Limitations & Future Work¶
- Relies on GPT-4o for image captioning, introducing significant API cost and latency.
- FORGE is based on a 7B model, incurring higher inference overhead than directly encoding queries.
- Visual descriptions may lose fine-grained visual information (e.g., precise UI layouts).
- Future work may explore lightweight FORGE variants or end-to-end multimodal query encoders.
Related Work & Insights¶
- DeepRetrieval pioneered RL-based query generation; FORGE extends this paradigm to the multimodal setting.
- Query expansion methods such as HyDE and Query2Doc generate pseudo-documents, whereas FORGE is guided by RL rewards.

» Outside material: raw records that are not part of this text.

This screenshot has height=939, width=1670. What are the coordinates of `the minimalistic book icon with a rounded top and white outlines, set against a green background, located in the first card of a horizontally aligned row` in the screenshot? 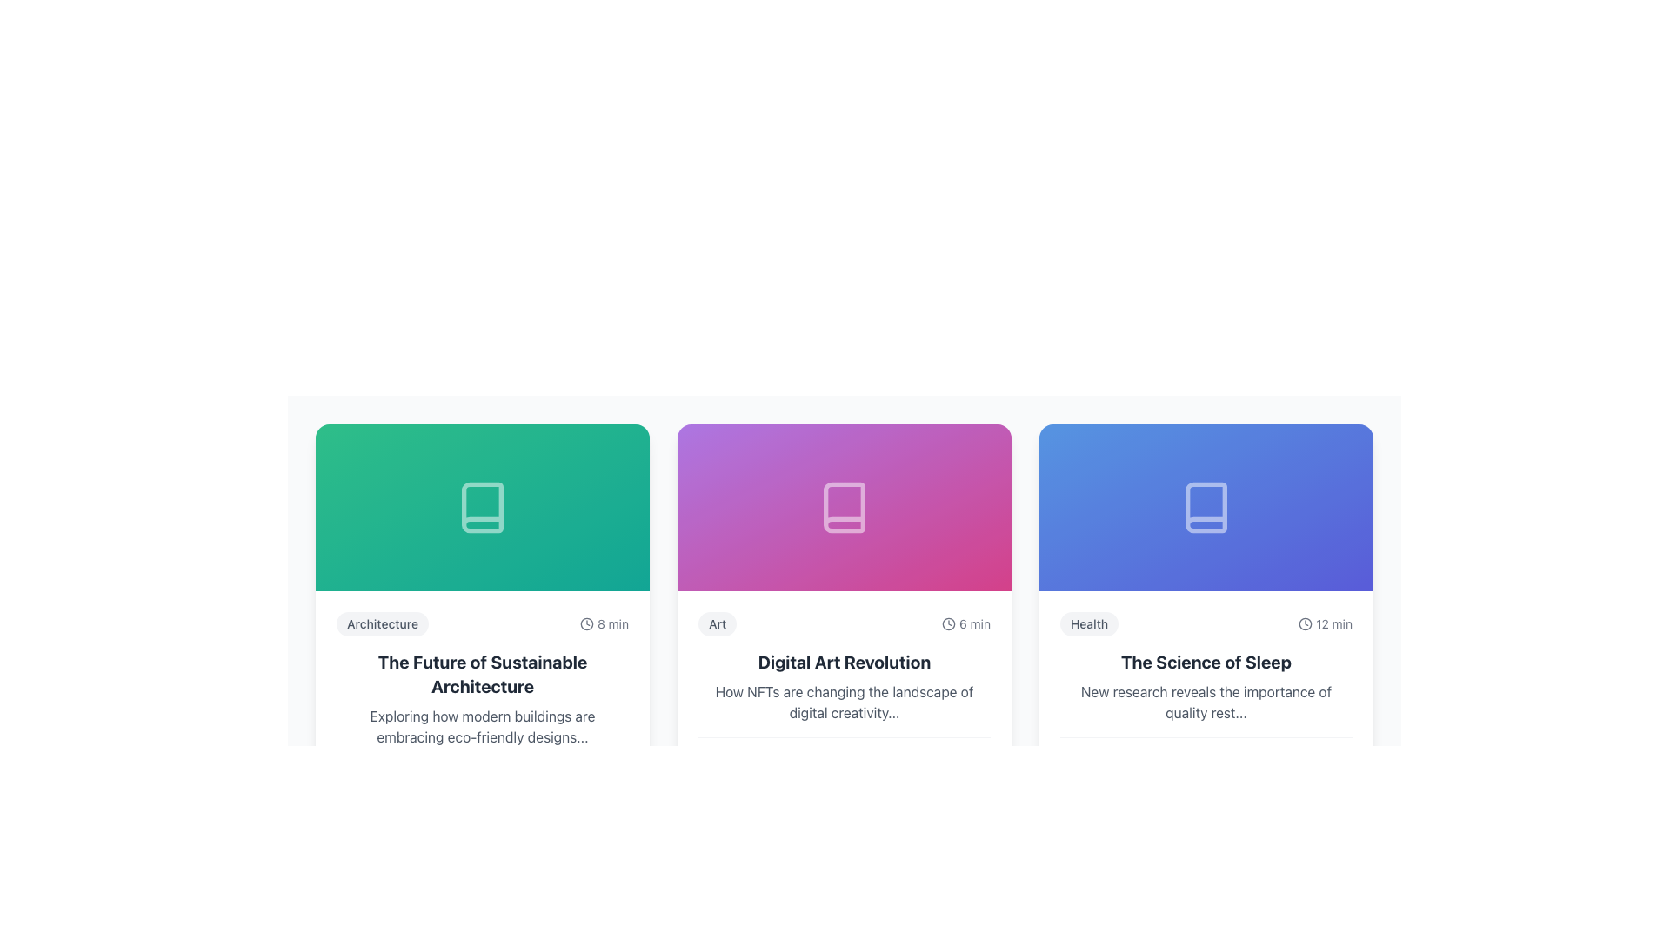 It's located at (483, 507).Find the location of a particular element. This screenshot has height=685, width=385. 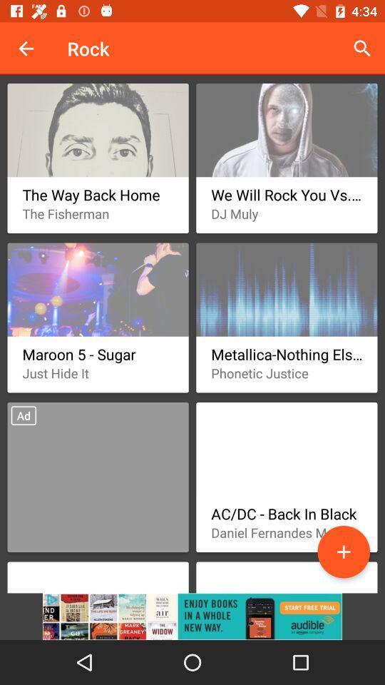

the add icon is located at coordinates (343, 551).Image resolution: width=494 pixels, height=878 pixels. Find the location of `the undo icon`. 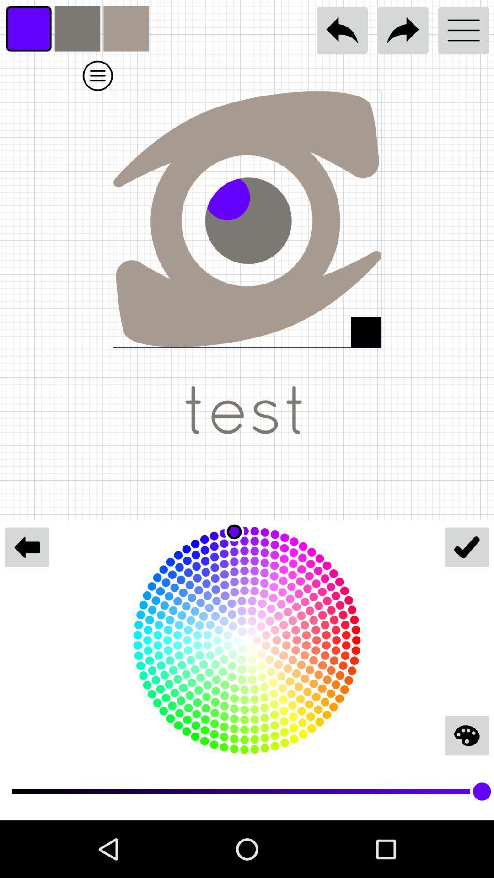

the undo icon is located at coordinates (342, 30).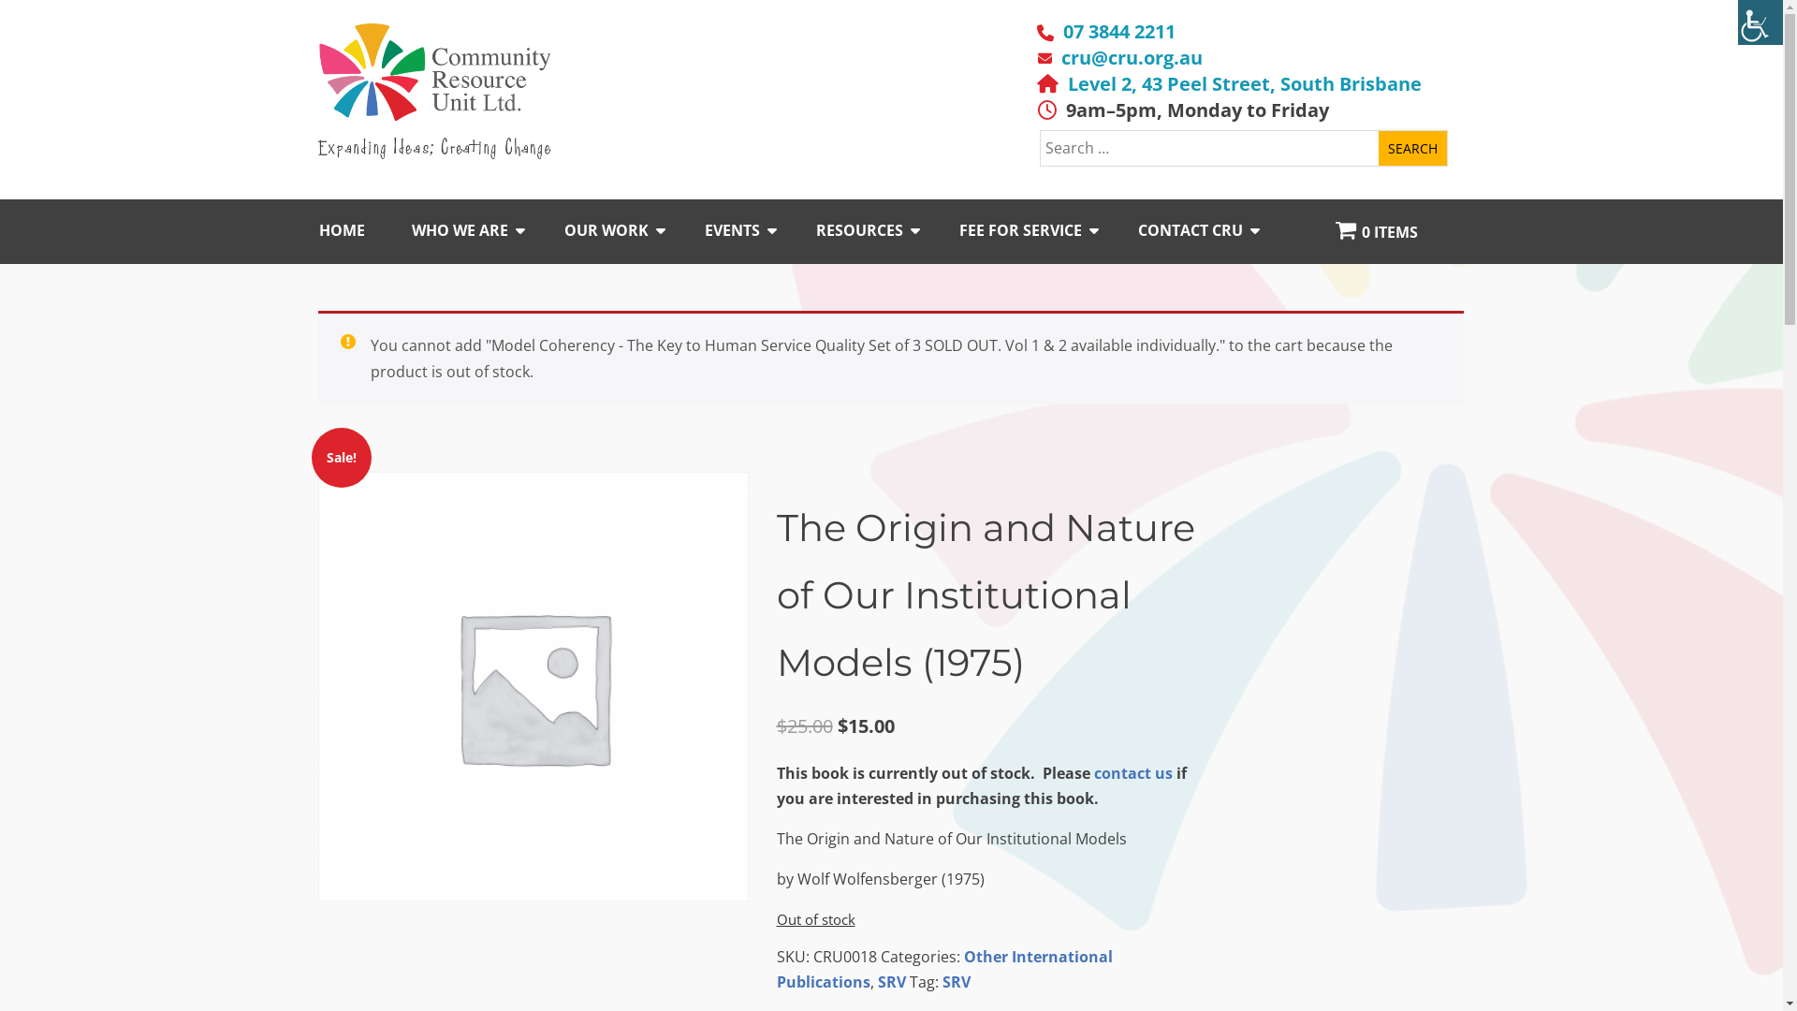 The image size is (1797, 1011). I want to click on 'Accessibility Helper sidebar', so click(1760, 22).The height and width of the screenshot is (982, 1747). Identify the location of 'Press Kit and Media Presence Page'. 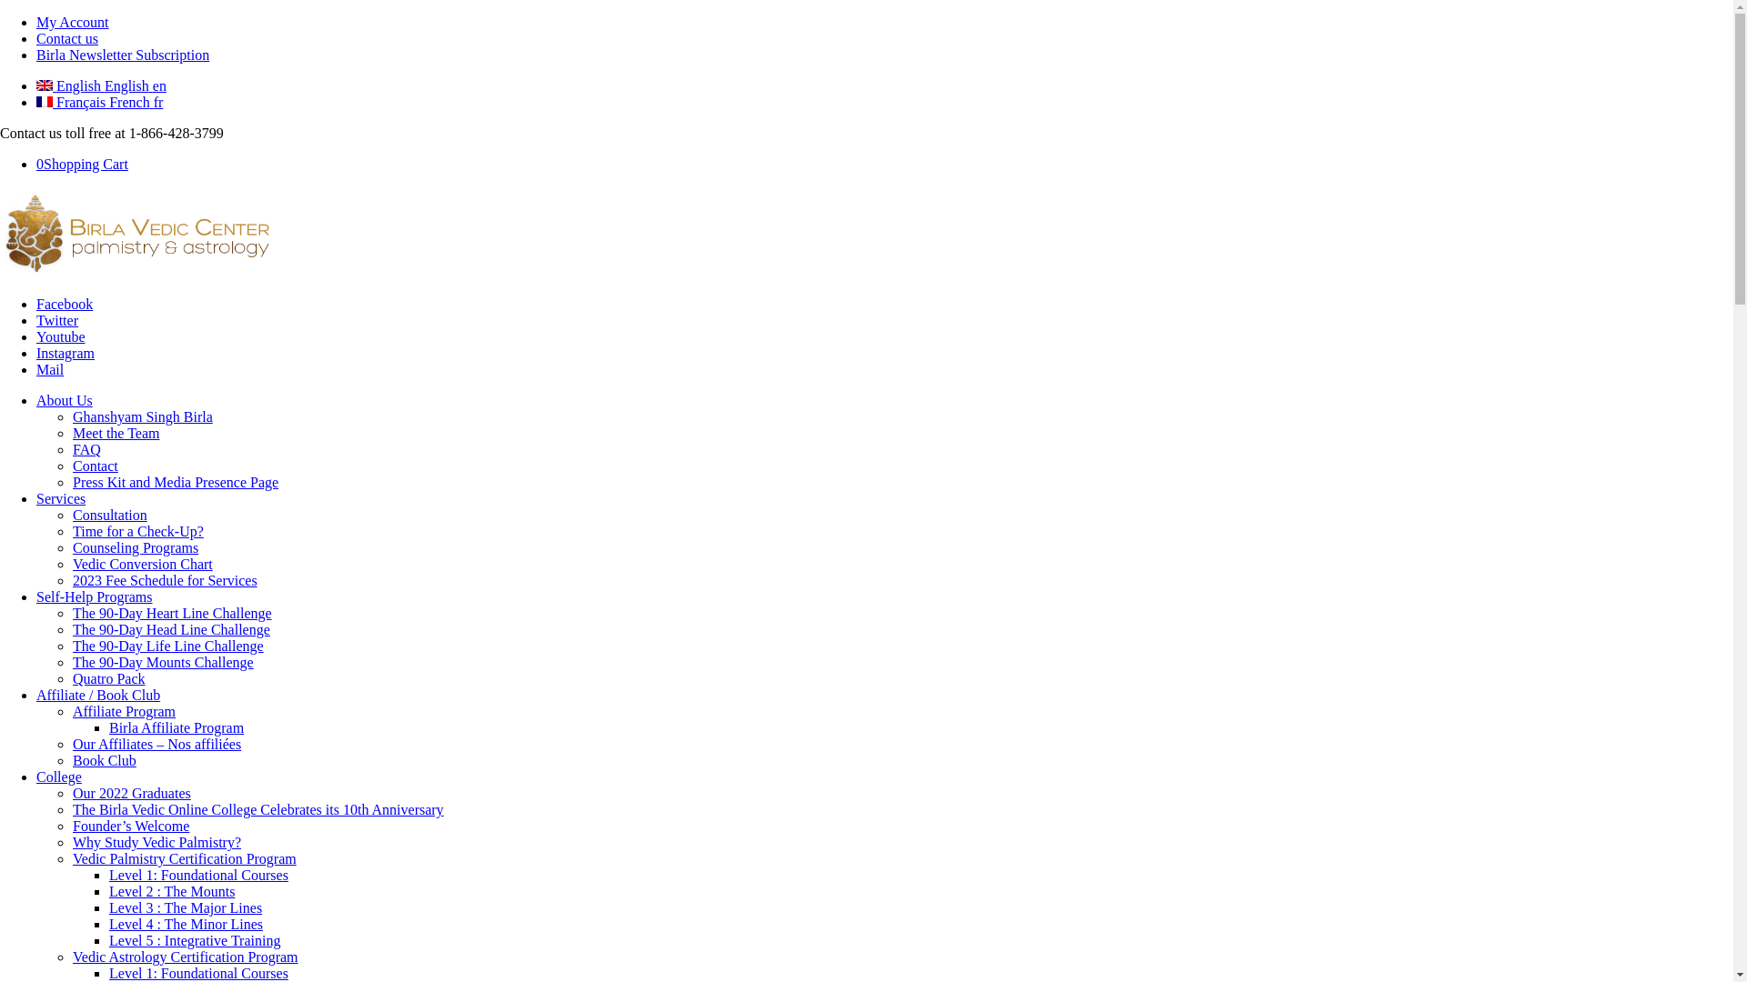
(175, 481).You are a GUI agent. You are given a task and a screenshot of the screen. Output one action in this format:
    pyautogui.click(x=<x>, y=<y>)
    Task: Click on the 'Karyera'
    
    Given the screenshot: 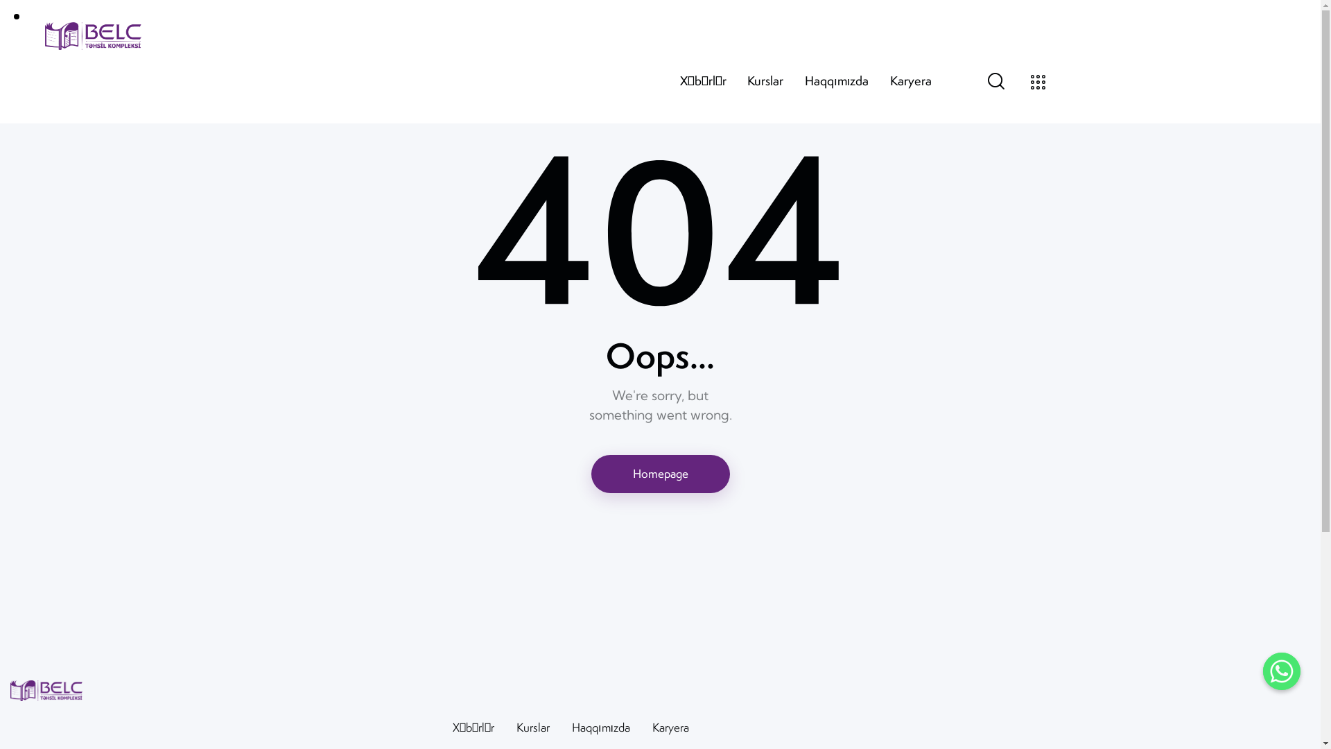 What is the action you would take?
    pyautogui.click(x=911, y=80)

- The MM-BRIGHT benchmark exposes the fundamental challenges of multimodal retrieval; this paper provides the first effective response.
- Insight: In many AI systems, "input quality" may be a greater bottleneck than "model capability."
Rating¶
- Novelty: ⭐⭐⭐⭐⭐ The insight that "the query, not the retriever, is the bottleneck" is profound; the RL-trained query alignment approach is highly novel.
- Experimental Thoroughness: ⭐⭐⭐⭐ Comprehensive evaluation across 29 domains; plug-in mode validates generalizability, though more retriever combinations would strengthen the analysis.
- Writing Quality: ⭐⭐⭐⭐⭐ Motivation is clear; system design logic is coherent and well-structured.
- Value: ⭐⭐⭐⭐⭐ Establishes a new paradigm for multimodal retrieval with high practical value.